3 – FUNDAMENTAÇÃO DE FACTO

3.1 – Como ponto de partida, e tendo em vista o conhecimento dos factos, cumpre começar desde logo por enunciar o elenco factual que foi considerado fixado/provado pelo tribunal a quo, ao que se seguirá o elenco dos factos que o mesmo tribunal considerou/decidiu que “não se provou”, sem olvidar que tal enunciação terá um carácter “provisório”, na medida em que o recurso tem em vista a alteração parcial dessa factualidade.   

            Tendo presente esta circunstância, consignou-se o seguinte na 1ª instância em termos de “Factos provados”:

«1- sob o nº ...21 da Conservatória do Registo Predial ..., encontra-se registado o prédio urbano situado em Caminho ..., com a área total de 3600m2 e que correspondente a parcela de terreno para construção.

2- Pela apresentação nº ... de 2004/06/09, a C... Lda., tendo por causa a compra, adquiriu à D... o prédio indicado em 1.

3- Sob tal prédio consta sob o averbamento - apresentação nº 4822 de 2009/01/09 - a transmissão de crédito tendo por causa “cessão de crédito” sendo sujeito activo da mesma a aqui A. e sujeito passivo a Caixa Económica Montepio Geral, cessão essa resultante da hipoteca voluntária que impedia sobre tal prédio e da qual era sujeito activo a Caixa Económica Montepio Geral, e constante da apresentação nº 11 de 2001/01/09.
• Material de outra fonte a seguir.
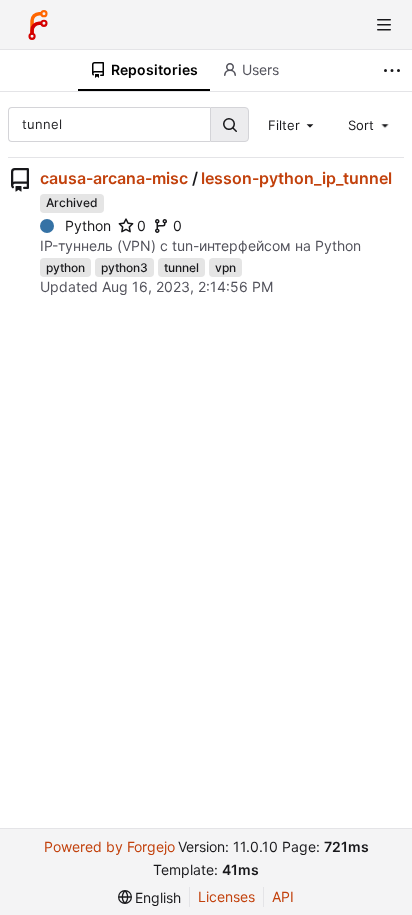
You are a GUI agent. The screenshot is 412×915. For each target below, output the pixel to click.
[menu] (150, 897)
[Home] (38, 25)
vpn (225, 267)
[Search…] (229, 124)
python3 (124, 267)
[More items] (394, 70)
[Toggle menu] (384, 25)
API (283, 896)
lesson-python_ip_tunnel (296, 178)
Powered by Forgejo (109, 846)
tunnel (181, 267)
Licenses (226, 896)
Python (88, 225)
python (65, 267)
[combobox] (293, 124)
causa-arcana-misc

4- Pela apresentação nº 3762 de 2011/12/19 provisório por natureza - alínea b) do nº 2 do artigo 92º do Código de Registo Predial - consta a aquisição em processo de insolvência pela A. do prédio acima referido, sendo sujeito passivo da mesma a C... Lda.

5- No processo 6612/06.... em que foram partes, a B... Unipessoal Lda. como Autora, e Réus, Massa Insolvente de D..., FF, C... Lda., Caixa Económica Montepio Geral, por acórdão transitado em julgado cujo seu integral conteúdo aqui se reproduz, foi decido pelo Tribunal da Relação de Coimbra em 18 de Março de 2014:

“nos termos expostos decide-se julgar parcialmente procedente a apelação revogando-se a sentença na parte em que negou à Autora o direito de retenção sobre a moradia indicada na petição inicial, direito que ora se lhe reconhece, e improcedente quanto ao mais, confirmando-se a sentença nessa parte”

6- A C... foi declarada insolvente por sentença de 16 de Maio de 2017, e por sentença de 21 de Novembro de 2018 foi proferida sentença de graduação de créditos na qual os mesmos no que tange ao prédio indicado em 1 foram assim graduados:

“1. Em primeiro lugar:

- Crédito da Fazenda Nacional referente a IMI, no montante de 912,48 € (739,58 € + 172,90 €);

2. Em segundo lugar:

- Crédito garantido por hipoteca da A..., S.A., no montante de 770.942,03 €;

3. Em terceiro lugar:

- Crédito privilegiado do Instituto da Segurança Social, I.P., no montante de 13.557,65 €;

4. Em quarto lugar

- Crédito privilegiado do Estado referente a IRC no montante de 1.093,20 €;

5. Em quinto lugar, rateadamente, os créditos comuns (incluindo o remanescente dos créditos privilegiados quanto aos bens sobre os quais não incide o privilégio)”.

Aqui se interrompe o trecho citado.